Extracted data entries
---+---

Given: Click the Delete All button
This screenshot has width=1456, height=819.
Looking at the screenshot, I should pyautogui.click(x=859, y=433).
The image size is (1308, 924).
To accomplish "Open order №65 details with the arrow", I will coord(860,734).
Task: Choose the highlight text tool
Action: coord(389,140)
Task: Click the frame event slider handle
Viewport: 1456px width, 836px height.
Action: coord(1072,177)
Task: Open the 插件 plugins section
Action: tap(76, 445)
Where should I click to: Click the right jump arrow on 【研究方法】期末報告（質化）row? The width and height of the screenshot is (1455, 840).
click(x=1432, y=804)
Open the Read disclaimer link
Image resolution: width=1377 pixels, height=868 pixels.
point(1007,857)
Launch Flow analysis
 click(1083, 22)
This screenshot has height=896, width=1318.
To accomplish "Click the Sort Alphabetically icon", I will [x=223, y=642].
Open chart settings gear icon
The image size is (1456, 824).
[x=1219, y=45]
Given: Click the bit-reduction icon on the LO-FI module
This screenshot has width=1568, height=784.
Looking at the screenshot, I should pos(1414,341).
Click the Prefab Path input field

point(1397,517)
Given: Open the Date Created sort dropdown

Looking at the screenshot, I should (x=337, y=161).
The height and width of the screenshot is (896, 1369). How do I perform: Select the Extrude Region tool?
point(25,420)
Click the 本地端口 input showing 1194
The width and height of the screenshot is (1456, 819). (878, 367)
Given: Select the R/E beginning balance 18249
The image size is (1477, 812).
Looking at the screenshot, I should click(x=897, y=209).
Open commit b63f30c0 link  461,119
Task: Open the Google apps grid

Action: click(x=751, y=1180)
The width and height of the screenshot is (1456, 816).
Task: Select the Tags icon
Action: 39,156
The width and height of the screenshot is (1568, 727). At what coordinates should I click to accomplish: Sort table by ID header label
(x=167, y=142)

---+---

◆ WHAT TO PRODUCE ◆
The data above is to be returned exactly, with nothing altered.

◆ ANSWER ◆
Given: Click the Delete All button
This screenshot has width=1456, height=819.
Looking at the screenshot, I should pyautogui.click(x=859, y=433).
The image size is (1308, 924).
To accomplish "Open order №65 details with the arrow", I will coord(860,734).
Task: Choose the highlight text tool
Action: coord(389,140)
Task: Click the frame event slider handle
Viewport: 1456px width, 836px height.
Action: coord(1072,177)
Task: Open the 插件 plugins section
Action: tap(76, 445)
Where should I click to: Click the right jump arrow on 【研究方法】期末報告（質化）row? The width and height of the screenshot is (1455, 840).
click(x=1432, y=804)
Open the Read disclaimer link
Image resolution: width=1377 pixels, height=868 pixels.
point(1007,857)
Launch Flow analysis
 click(1083, 22)
This screenshot has height=896, width=1318.
To accomplish "Click the Sort Alphabetically icon", I will [x=223, y=642].
Open chart settings gear icon
The image size is (1456, 824).
[x=1219, y=45]
Given: Click the bit-reduction icon on the LO-FI module
This screenshot has width=1568, height=784.
Looking at the screenshot, I should pos(1414,341).
Click the Prefab Path input field

point(1397,517)
Given: Open the Date Created sort dropdown

Looking at the screenshot, I should (x=337, y=161).
The height and width of the screenshot is (896, 1369). How do I perform: Select the Extrude Region tool?
point(25,420)
Click the 本地端口 input showing 1194
The width and height of the screenshot is (1456, 819). (878, 367)
Given: Select the R/E beginning balance 18249
The image size is (1477, 812).
Looking at the screenshot, I should click(x=897, y=209).
Open commit b63f30c0 link  461,119
Task: Open the Google apps grid

Action: click(x=751, y=1180)
The width and height of the screenshot is (1456, 816).
Task: Select the Tags icon
Action: 39,156
The width and height of the screenshot is (1568, 727). At what coordinates should I click to accomplish: Sort table by ID header label
(x=167, y=142)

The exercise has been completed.